For the VU University Amsterdam we created a virtual 3D supermarket that is used to gain insight into test subject's shopping behavior when faced with a tight shopping budget. This research was part of a PhD study by Wilma Waterlander of EMGO Institute for Health and Care Research, VU University Amsterdam.

Using a 3D virtual environment is a cost-effective way of creating a test environment and provides fixed experimental conditions that are exactly the same for each of the test subjects. The products placed in the 3D supermarket model can be tailored to specific needs.Test subjects can 'visit' the supermarket from behind their PC, by simply downloading the 3D application. Just like in a 3D game the subjects navigate within the virtual supermarket, add or remove products from their cart and can see the budget they have left. After a test subject's session is complete the data on their shopping behaviour is uploaded to a central database server.

A first version of the virtual supermarket was used with a large number of Dutch test subjects. In a follow-up project a larger 3D model with more products will be created, as well as a more international focus.

CineGrid Amsterdam

The next digital film standard, '4K' (images 4096 pixels wide), demands changes in many places in traditional cinematographic workflows. Capture, storage, processing and display of such high-resolution image streams has its own challenges. SURFsara is a partner in the CineGrid Amsterdam project, which aims to deal with these challenges and gain expertise in working with 4K material.
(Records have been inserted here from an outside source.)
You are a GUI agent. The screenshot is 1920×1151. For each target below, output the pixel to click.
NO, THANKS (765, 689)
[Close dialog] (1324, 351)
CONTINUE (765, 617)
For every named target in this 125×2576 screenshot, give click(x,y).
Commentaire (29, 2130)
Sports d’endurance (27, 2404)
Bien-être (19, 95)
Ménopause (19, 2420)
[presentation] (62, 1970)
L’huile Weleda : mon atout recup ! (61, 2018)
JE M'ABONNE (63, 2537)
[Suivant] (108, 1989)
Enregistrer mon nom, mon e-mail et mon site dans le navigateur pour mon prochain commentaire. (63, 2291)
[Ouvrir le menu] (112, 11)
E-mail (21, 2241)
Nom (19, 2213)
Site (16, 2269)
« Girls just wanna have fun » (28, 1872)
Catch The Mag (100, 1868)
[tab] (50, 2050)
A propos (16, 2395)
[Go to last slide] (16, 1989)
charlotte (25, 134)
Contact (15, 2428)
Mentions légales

Together with the Netherlands Film Academy (NFA) we worked within CineGrid Amsterdam to realize a real-time image processing pipeline in which actors in front of a green screen, a virtual 3D scene and 3D camera tracking are combined. A demonstration of this work was given at the CineGrid International Workshop 2012 in San Diego, see here for a detailed overview (in Dutch)
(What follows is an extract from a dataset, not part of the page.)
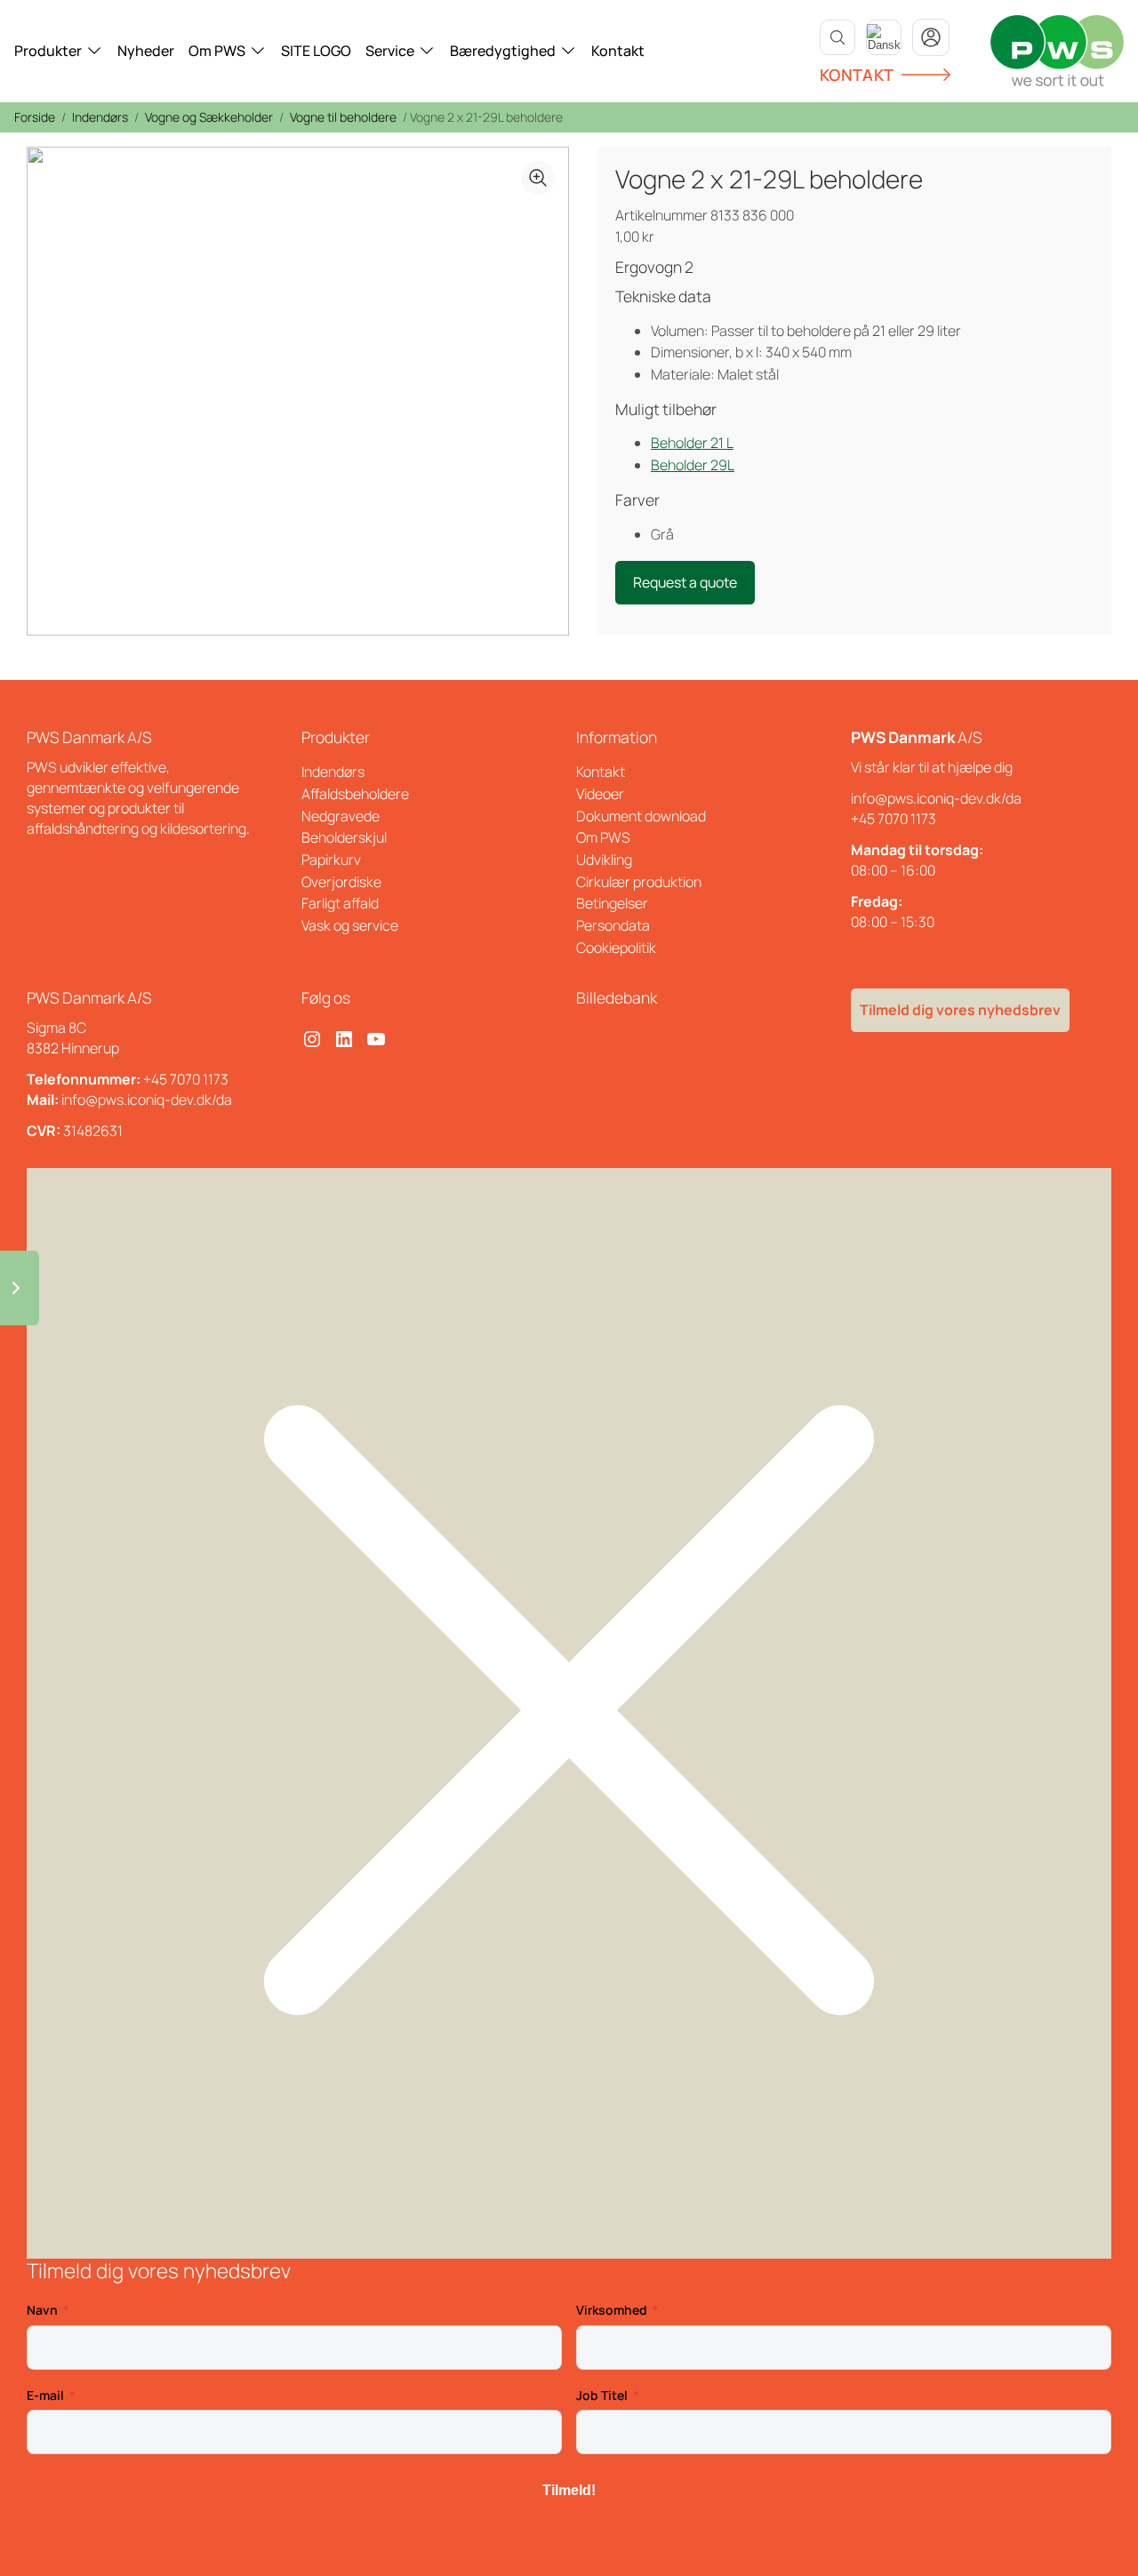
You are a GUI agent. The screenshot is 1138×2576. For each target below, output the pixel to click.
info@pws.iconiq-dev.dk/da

CineGrid is also one of SURFsara's innovation projects. More information can be found here.

GLIF Streaming Demo / CosmoGrid visualization

Next-generation network connections will have speeds of 40 and even 100 Gbit/s. To show what kind of workloads can be sent over these connections SURFsara demonstrated remote interactive high-resolution visualization at the GLIF Annual Global LambdaGrid 2010 workshop, hosted at CERN, Geneva.
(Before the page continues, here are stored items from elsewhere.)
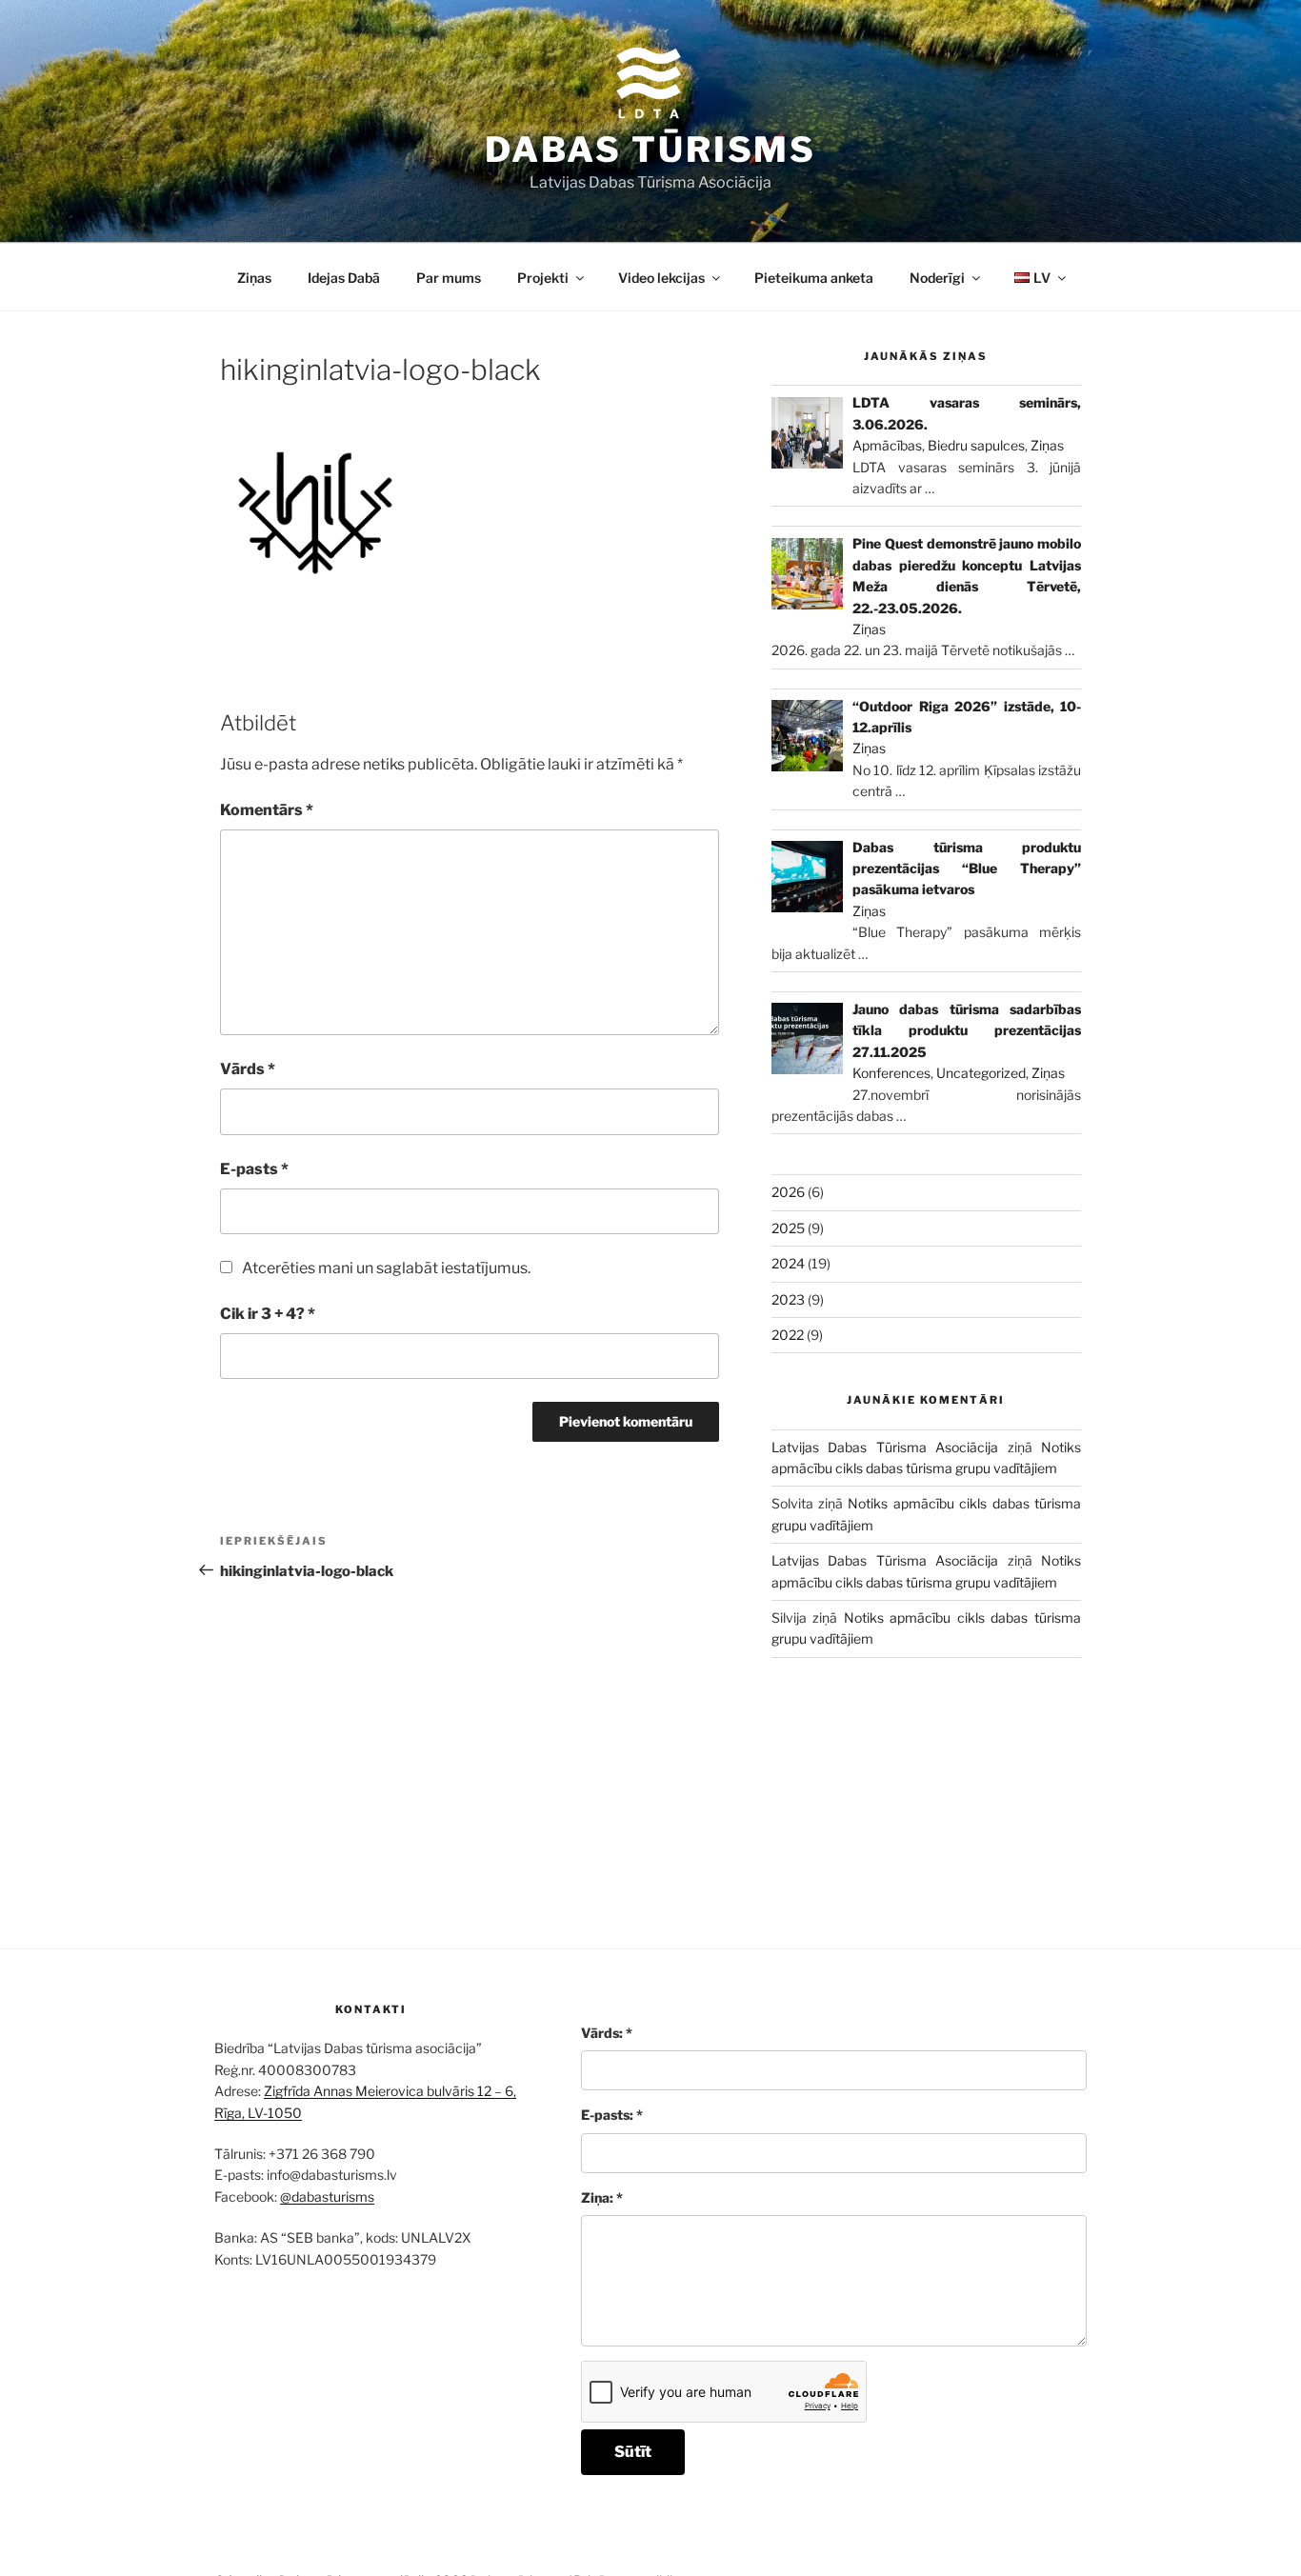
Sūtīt (632, 2452)
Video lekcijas (661, 278)
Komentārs (266, 810)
For this demonstration high-resolution images (12,500 x 4,800 pixels per frame) where streamed from Amsterdam to Geneva at roughly 38 Gbit/s and were displayed on our 15-screen Tiled Panel Display (TPD). The data being visualized was a 3D rendering of the CosmoGrid cosmological N-body simulation. Viewers in front of the TPD were able to interactively change visualization properties, such as zoom level and color scheme.

Another important focus of this demonstration was to use a single high-end server as streaming source. In this case, a 16-core system with a number of SSD disks was used.

Information about GLIF can also be found at SURFsara's innovation projects.


The mission of project COAST (funded under the EC's 6th Framework Programme) was to develop a multi-scale, multi-science framework coined Complex Automata for modeling and simulation of complex systems based on a hierarchical aggregation of coupled Cellular Automata and agent-based models. Using the COAST framework a distributed multi-scale simulation of the process of in-stent restenosis was performed, for which SURFsara provided visualization support.